Objective
- Build foundational AI/ML knowledge and practical skills for entry-level tasks.
- Understand key concepts in deep learning, with a focus on ANN.
- Complete a guided capstone project to showcase learning.
Structure
Weekly progress combines theoretical sessions, hands-on tasks, and project work to ensure steady growth.
Month 1: Fundamentals of AI/ML and Tools
Week 1: Introduction to AI and ML
- Topics:
- What is AI? Branches of AI and real-world applications.
- What is ML? Types of ML: Supervised, Unsupervised, Reinforcement Learning.
- Overview of ML workflows.
- Tasks:
- Identify ML applications in day-to-day life.
- Set up Python and essential libraries (NumPy, Pandas, Matplotlib).
Week 2: Python for Data Analysis
- Topics:
- Data exploration and manipulation using Pandas.
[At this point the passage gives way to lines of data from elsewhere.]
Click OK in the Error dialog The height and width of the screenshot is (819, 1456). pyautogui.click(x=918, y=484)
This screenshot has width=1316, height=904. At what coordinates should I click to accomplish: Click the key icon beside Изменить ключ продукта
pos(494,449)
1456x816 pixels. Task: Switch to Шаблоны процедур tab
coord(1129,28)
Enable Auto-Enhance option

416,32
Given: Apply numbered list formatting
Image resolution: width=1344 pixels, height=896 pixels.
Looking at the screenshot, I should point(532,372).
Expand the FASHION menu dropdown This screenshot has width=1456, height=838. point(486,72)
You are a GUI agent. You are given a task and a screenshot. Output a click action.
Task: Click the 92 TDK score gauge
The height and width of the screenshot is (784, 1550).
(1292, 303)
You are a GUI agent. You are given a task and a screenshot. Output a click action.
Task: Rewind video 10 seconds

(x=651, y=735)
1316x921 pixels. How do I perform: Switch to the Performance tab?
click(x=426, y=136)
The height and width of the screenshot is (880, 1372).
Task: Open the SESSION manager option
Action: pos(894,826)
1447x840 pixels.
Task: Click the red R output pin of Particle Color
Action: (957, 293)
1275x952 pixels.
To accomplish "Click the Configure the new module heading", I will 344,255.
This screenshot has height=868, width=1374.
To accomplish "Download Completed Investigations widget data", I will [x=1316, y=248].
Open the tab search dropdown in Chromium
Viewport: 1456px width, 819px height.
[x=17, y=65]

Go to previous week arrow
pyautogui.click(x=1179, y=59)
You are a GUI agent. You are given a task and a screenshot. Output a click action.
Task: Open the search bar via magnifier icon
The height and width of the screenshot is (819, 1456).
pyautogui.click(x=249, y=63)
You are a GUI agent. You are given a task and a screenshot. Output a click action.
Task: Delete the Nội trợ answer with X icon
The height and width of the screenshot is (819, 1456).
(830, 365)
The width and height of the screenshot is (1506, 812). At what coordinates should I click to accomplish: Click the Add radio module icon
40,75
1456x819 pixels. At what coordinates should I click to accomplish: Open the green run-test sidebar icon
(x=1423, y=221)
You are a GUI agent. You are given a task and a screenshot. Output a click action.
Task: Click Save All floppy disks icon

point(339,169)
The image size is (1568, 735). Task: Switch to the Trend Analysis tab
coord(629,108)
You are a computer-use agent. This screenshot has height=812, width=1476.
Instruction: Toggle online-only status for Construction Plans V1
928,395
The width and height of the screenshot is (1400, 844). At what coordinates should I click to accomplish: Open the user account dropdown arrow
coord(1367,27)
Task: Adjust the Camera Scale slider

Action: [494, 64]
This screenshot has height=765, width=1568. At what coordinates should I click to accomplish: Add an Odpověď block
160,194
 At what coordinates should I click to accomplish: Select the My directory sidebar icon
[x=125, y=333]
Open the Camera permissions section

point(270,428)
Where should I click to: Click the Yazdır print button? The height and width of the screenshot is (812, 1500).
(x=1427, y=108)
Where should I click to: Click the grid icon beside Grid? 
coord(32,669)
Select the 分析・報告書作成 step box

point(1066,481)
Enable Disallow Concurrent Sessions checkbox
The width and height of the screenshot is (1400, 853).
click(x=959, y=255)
- Data visualization with Matplotlib and Seaborn.
- Tasks:
- Perform EDA on a sample dataset.
- Generate summary statistics and data visualizations.
Week 3: Introduction to Machine Learning Algorithms
- Topics:
- Linear Regression, Logistic Regression.
- Performance metrics: Accuracy, Precision, Recall, and F1-score.
- Tasks:
- Build and evaluate a Linear Regression model for predicting housing prices.
Week 4: Data Preprocessing and ML Pipelines
- Topics:
- Handling missing data, scaling, encoding categorical variables.
- Introduction to ML pipelines.
- Tasks:
- Create a pipeline for preprocessing and training a model using scikit-learn.
Month 2: Core Machine Learning and Deep Learning Foundations
Week 5: Decision Trees and Ensemble Methods
- Topics:
- Decision Trees: Working and applications.
- Ensemble methods: Bagging (Random Forest), Boosting (Gradient Boosting).
- Tasks:
- Build a Random Forest model for classification tasks.
Week 6: Unsupervised Learning
- Topics:
- K-Means Clustering, Hierarchical Clustering.
- Dimensionality Reduction: PCA.
- Tasks:
- Apply K-Means to segment customers in a retail dataset.
Week 7: Introduction to Deep Learning and Artificial Neural Networks (ANN)
- Topics:
- What is Deep Learning? ANN architecture and components.
- Activation functions: Sigmoid, ReLU, Softmax.
- Forward propagation and backpropagation.
- Tasks:
- Implement an ANN for binary classification using TensorFlow/Keras.
Week 8: Advanced ANN Concepts
- Topics:
- Optimizers: Gradient Descent, Adam.
- Regularization techniques: Dropout, Batch Normalization.
- Tasks:
- Improve an ANN model using dropout and different optimizers.
Month 3: Capstone Project and Future Skills
Week 9: Capstone Project Planning
- Activities:
- Select a dataset (e.g., loan approval, e-commerce trends).
- Define the project’s objectives and success metrics.
Week 10: Model Development
- Activities:
- Build an end-to-end ML model pipeline, train, and evaluate.
- Document findings and insights.
Week 11: Deployment Basics
- Topics:
- Introduction to model deployment using Flask/Streamlit.
- Tasks:
- Create a simple interface to showcase the project.
Week 12: Presentation and Feedback
- Activities:
- Present the project to mentors and peers.
- Receive feedback and refine the project.